» **MATERIAL PROVIDED**:
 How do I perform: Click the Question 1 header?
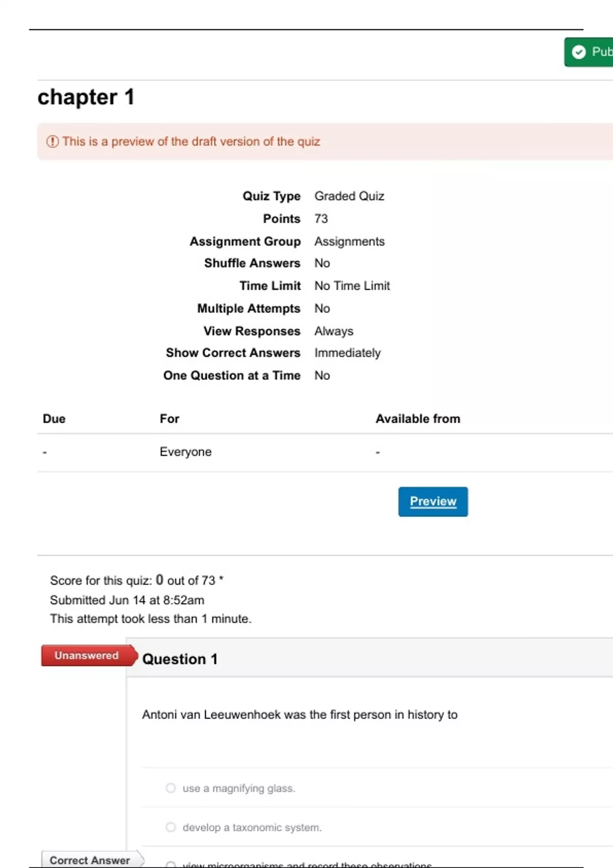pyautogui.click(x=180, y=659)
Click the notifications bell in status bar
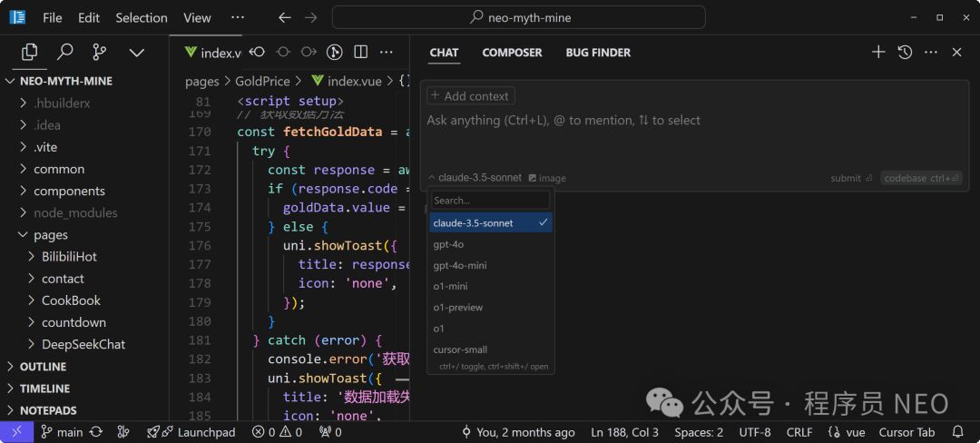Viewport: 980px width, 443px height. coord(957,432)
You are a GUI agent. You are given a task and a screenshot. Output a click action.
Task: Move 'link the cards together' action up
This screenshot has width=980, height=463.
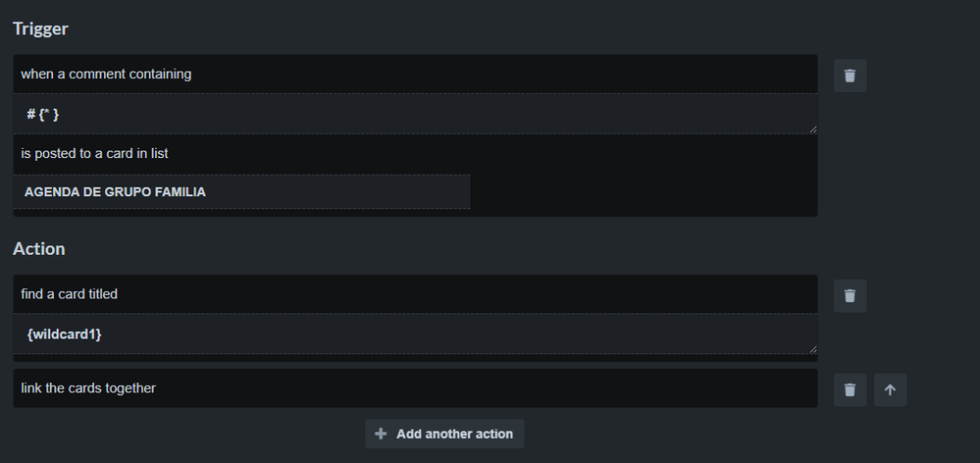point(890,389)
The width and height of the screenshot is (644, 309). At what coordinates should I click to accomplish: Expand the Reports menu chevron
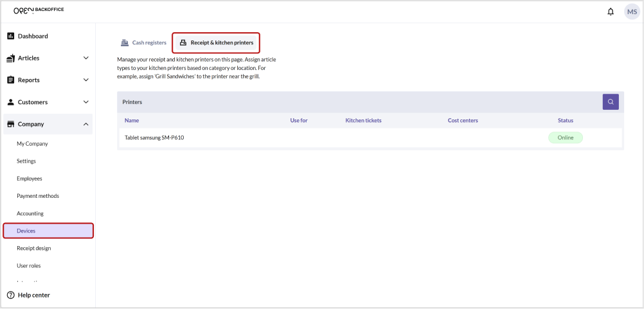coord(86,80)
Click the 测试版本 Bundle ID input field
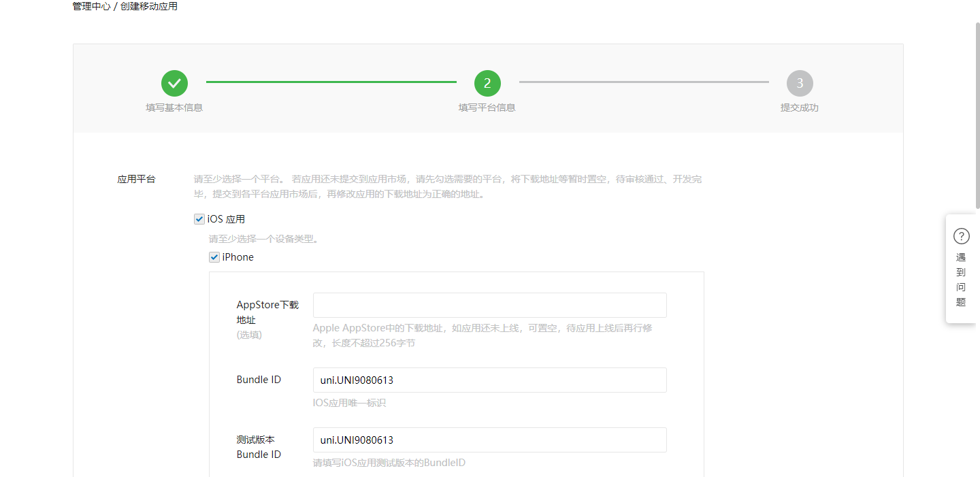 (489, 440)
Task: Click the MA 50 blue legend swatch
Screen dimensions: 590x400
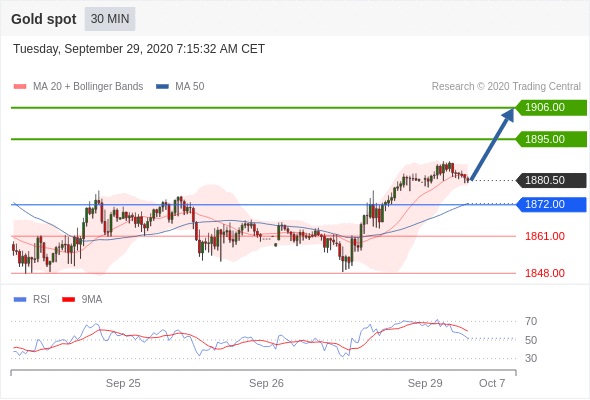Action: point(162,87)
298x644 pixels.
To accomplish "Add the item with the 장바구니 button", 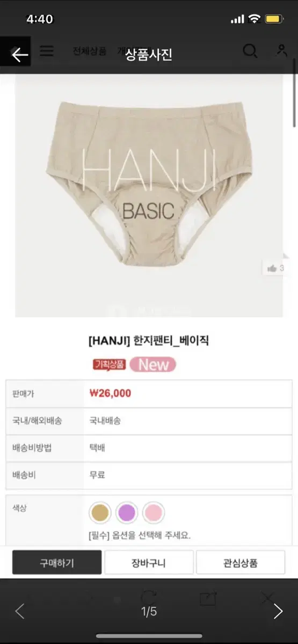I will tap(149, 562).
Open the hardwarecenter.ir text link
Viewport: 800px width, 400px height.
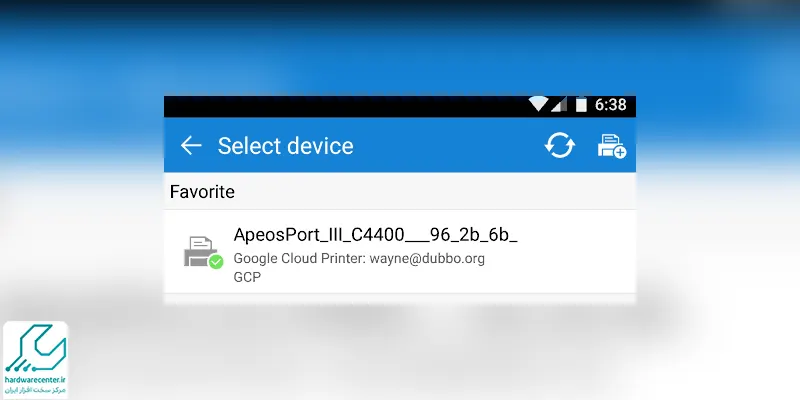point(35,380)
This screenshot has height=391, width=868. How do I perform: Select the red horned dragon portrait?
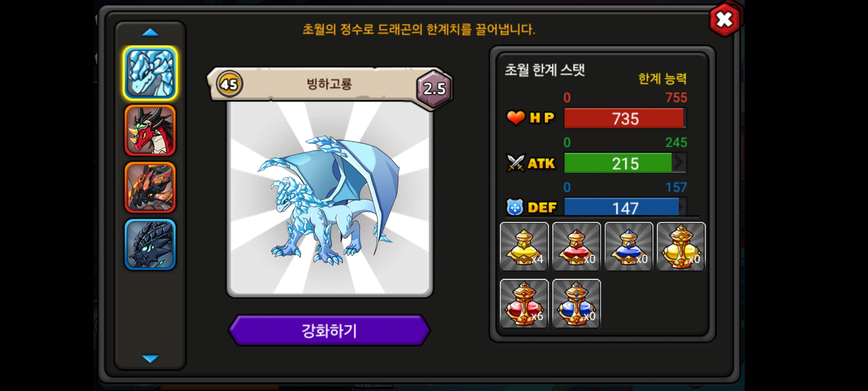(150, 130)
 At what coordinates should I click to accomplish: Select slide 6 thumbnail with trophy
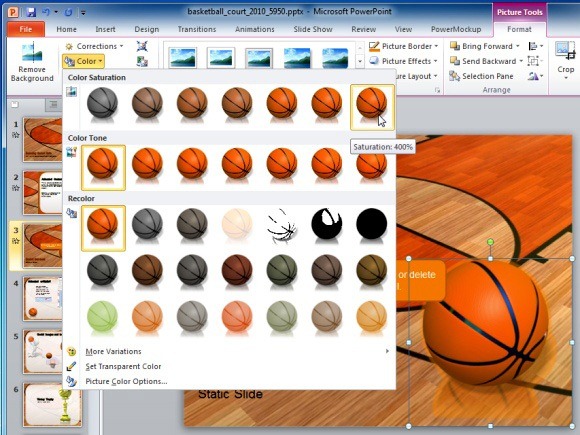click(x=52, y=405)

» **GOAL OF THE EXERCISE**: Determine how many lines of the material include the string "link". Output only that count.

» **EXERCISE OUTPUT**: 2